Slumdog Millionaire's Danny Boyle won the Best Director award from the Directors Guild of America, improving his chance of claiming the same prize at the Academy Awards on February 22, The Telegraph reports. It's an amazing feat for a film that almost didn't make it into theaters. Originally, Warner Independent was supposed to release the movie, but then Warner Brothers shut down the unit, leaving the film's fate in limbo. For a time, Slumdog was poised to go straight to DVD, but eventually Fox Searchlight picked it up. Backstage, Boyle gushed over the Coen brothers, winners last year for No Country for Old Men, who presented his prize. "To step into the shoes of people like the Coen brothers, I mean, it's phenomenal because I have, as I admitted in the earlier speach, I've stolen from them all my career."
Attention "celebrity stalkers and terrorists": The window to buy an Oscar ticket for $175,000 is quickly closing, as The Academy of Motion Pictures Arts and Scientists is arguing that such sales are illegal and will give unsavory types, such as yourselves, access (we hope you've been saving). Should you get your hands on a ticket, which can be purchased from McMurry Inc., be warned that you will be considered a trespasser, as the tickets are non-transferrable. Also included in the package are a 7-day stay in L.A., hotel accommodations, a sightseeing trip.

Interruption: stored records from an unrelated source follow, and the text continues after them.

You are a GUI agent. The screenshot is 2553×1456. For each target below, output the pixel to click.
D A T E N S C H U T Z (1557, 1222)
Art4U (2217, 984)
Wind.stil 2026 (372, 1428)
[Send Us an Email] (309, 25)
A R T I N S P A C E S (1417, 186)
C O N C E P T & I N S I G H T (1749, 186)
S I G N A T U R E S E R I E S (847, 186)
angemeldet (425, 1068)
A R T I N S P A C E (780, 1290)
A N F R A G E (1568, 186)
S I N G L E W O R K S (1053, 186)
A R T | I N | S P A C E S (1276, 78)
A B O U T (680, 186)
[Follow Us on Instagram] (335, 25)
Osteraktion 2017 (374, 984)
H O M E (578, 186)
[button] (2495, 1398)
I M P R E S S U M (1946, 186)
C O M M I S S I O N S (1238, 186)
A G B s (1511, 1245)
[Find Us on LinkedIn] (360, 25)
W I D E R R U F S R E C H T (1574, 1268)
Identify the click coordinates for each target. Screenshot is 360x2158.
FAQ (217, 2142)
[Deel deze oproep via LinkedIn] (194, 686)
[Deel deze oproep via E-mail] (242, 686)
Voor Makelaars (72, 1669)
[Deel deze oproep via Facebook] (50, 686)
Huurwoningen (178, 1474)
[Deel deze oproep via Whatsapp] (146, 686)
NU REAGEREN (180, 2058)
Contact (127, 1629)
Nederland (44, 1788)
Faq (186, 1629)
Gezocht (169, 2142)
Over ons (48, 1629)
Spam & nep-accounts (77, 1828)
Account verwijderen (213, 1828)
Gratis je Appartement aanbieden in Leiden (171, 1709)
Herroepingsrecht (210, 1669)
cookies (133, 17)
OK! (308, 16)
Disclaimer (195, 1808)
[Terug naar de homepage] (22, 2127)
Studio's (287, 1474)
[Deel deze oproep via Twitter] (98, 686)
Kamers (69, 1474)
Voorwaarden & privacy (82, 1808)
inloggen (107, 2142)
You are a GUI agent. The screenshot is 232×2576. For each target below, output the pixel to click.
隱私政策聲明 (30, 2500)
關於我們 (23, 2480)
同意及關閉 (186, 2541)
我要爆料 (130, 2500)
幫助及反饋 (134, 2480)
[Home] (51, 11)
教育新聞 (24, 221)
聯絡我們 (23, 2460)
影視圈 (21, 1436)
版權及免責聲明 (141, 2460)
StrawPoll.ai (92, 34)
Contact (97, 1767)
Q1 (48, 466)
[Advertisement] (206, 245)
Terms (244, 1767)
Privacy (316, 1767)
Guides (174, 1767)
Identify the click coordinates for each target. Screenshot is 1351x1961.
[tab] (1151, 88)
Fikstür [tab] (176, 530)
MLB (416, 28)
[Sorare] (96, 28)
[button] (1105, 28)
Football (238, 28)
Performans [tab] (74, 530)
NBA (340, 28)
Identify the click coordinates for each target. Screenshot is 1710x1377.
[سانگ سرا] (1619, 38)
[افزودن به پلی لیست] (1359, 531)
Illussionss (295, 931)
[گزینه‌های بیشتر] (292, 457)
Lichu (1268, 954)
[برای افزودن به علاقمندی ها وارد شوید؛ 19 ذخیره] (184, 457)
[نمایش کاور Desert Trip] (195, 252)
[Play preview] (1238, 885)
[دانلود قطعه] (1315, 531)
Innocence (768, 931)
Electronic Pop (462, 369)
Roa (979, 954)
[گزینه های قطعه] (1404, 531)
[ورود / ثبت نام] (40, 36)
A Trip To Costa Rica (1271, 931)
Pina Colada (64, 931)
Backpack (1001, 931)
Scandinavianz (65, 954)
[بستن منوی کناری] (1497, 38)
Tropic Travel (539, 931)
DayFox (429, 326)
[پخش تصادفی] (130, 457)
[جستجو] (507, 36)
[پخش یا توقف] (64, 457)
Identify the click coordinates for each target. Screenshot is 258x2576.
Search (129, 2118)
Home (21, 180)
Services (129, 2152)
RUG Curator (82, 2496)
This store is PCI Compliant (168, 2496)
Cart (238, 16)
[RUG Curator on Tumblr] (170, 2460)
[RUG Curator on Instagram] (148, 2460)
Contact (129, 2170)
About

There seems to be growing consensus that not only will Slumdog Millionaire win the Academy Award for best film, but that it deserves to win it. Dennis Lim at Slate throws some much-needed water on all the hype: “If Slumdog has struck a chord, and it certainly seems to have done so in the West, it is not because the film is some newfangled post-globalization hybrid but precisely because there is nothing new about it. It traffics in some of the oldest stereotypes of the exoticized Other: the streetwise urchin in the teeming Oriental city. (The success of Slumdog has apparently given a boost to the dubious pastime of slum tourism—or "poorism," as it's also known.) And not least for American audiences, it offers the age-old fantasy of class and economic mobility, at a safe remove that for now may be the best way to indulge in it.”
Slumdog Millionaire added a pair of trophies to its shelf over the weekend, increasing the heartwarming young-boy-gets-rich tale’s chances for Oscar gold. It won both outstanding movie cast from the Screen Actors Guild and best picture from the Producers Guild of America. At the SAG Awards, Anil Kapoor, who plays a game-show host in the film, said, "to win this is unbelievable," and called the head of Fox Searchlight Peter Rice "the man with the Midas touch" for releasing the unconventional Mumbai-set movie in the U.S. SAG also recognized Sean Penn and Meryl Streep last night for their respective roles in Milk and Doubt.